Depuis le début de la saison de navigation, de nombreux plaisanciers ont constaté une multiplication des erreurs sur les cartes Navionics, à la suite des récentes mises à jour, tous supports confondus. Un peu partout en Europe, Allemagne, Pays Baltes, côtes françaises de la Manche et jusqu’en Espagne, sont apparus des chenaux inexistants et des sondes erronées, des sondes disparues, des informations absentes, des informations bathymétriques contradictoires selon les niveaux de zoom, et j’en passe. Le plus important est que ces constatations sont faites par des utilisateurs assidus de la cartographie Navionics de longue date, des navigateurs expérimentés.

[MAJ corrective 26 août 2015]
[MAJ-2 rectificative octobre 2015] Voir fin d’article.

Le premier à m’en avoir informé est Jochen Lührs, le traducteur allemand de iNavX, avec qui j’ai récemment collaboré pour la rédaction du tutoriel iNavX dans cette langue. Il a envoyé au support de Navionics un mail documenté avec des captures d’écran des nombreux défauts constatés pendant ses navigations estivales. Dans le même temps, plusieurs fils de discussion sur le sujet ont été développés sur le forum français Hisse-et-Ho ou la fronde s’organise. Certains contributeurs de ce forum ont envoyé également au service help@navionics.com leurs constatations. Ce forum étant public, j’en extrais quelques citations révélatrices, les auteurs se reconnaîtront :

« De retour de Hollande, j’ai constaté de nombreuses différences entre les sondes réelles (corrigées des écarts éventuels de marées) et les valeurs du sondeur. De retour en France, je suis étonné de découvrir sur les nouvelles versions des cartes Navionics un chenal autour de l’ile de Tatihou près de St-Vaast-la-Hougue. »

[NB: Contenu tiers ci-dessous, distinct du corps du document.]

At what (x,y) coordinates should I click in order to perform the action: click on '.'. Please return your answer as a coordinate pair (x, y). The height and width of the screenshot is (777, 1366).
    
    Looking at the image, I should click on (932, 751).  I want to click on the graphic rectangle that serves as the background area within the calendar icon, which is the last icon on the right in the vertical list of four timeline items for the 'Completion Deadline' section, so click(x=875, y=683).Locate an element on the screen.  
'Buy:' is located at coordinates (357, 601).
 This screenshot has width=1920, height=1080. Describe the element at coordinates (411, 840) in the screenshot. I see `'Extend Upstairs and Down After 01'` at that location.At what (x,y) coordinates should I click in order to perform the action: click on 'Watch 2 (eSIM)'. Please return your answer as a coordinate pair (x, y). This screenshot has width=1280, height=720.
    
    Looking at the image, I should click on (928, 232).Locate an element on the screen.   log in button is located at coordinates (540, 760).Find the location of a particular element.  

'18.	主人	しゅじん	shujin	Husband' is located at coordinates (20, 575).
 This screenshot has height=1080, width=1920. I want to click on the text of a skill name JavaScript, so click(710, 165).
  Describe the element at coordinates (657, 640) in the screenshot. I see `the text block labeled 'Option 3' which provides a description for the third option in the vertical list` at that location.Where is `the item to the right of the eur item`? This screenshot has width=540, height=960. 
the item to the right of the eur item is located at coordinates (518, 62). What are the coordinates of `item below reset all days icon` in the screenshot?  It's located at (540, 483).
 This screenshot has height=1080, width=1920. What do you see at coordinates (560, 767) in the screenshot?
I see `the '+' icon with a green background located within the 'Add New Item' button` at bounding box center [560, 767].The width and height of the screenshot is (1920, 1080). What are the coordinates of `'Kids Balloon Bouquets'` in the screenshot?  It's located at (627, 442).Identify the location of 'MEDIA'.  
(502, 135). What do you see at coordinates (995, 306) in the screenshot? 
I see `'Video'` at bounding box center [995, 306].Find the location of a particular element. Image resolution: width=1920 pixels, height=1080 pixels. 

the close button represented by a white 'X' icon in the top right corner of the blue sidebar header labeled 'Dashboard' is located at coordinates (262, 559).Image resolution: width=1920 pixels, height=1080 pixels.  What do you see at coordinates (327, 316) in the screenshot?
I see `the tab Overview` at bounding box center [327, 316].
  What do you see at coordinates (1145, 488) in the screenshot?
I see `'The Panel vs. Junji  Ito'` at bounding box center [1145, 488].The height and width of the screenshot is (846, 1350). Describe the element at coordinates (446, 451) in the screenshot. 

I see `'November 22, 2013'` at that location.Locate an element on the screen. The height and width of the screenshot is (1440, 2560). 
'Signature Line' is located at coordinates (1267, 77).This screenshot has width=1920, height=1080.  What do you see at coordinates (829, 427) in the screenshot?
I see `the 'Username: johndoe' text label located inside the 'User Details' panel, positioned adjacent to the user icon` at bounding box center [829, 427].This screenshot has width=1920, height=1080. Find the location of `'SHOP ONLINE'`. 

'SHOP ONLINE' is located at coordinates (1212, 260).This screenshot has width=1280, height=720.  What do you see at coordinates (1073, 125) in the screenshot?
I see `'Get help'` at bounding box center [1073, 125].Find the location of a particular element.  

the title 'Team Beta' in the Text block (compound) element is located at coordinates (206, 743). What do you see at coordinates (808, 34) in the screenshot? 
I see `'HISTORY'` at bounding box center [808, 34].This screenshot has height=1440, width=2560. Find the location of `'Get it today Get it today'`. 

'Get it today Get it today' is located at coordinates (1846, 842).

« J’ai fait il y a plus de 6 mois la tentative de signaler à Navionics que les nombreuses lignes de sonde dans le petit port de Burela en Galice étaient complètement délirantes par rapport aux sondes des cartes officielles et de toutes les autres cartes électroniques. »

« […] en comparant, pour Perros-Guirec, la carte Navionics SonarChart mise à jour il y a quelques jours avec la carte Navionics ordinaire : des canaux martiens surgissent sur l’estran devant le port, et, ô surprise, il y a maintenant deux bancs qui découvrent devant deux pontons, dont le mien (Pour ceux qui ne le savent pas : la digue découvrante qui entoure le port assure au minimum 2,5 m d’eau […] partout). »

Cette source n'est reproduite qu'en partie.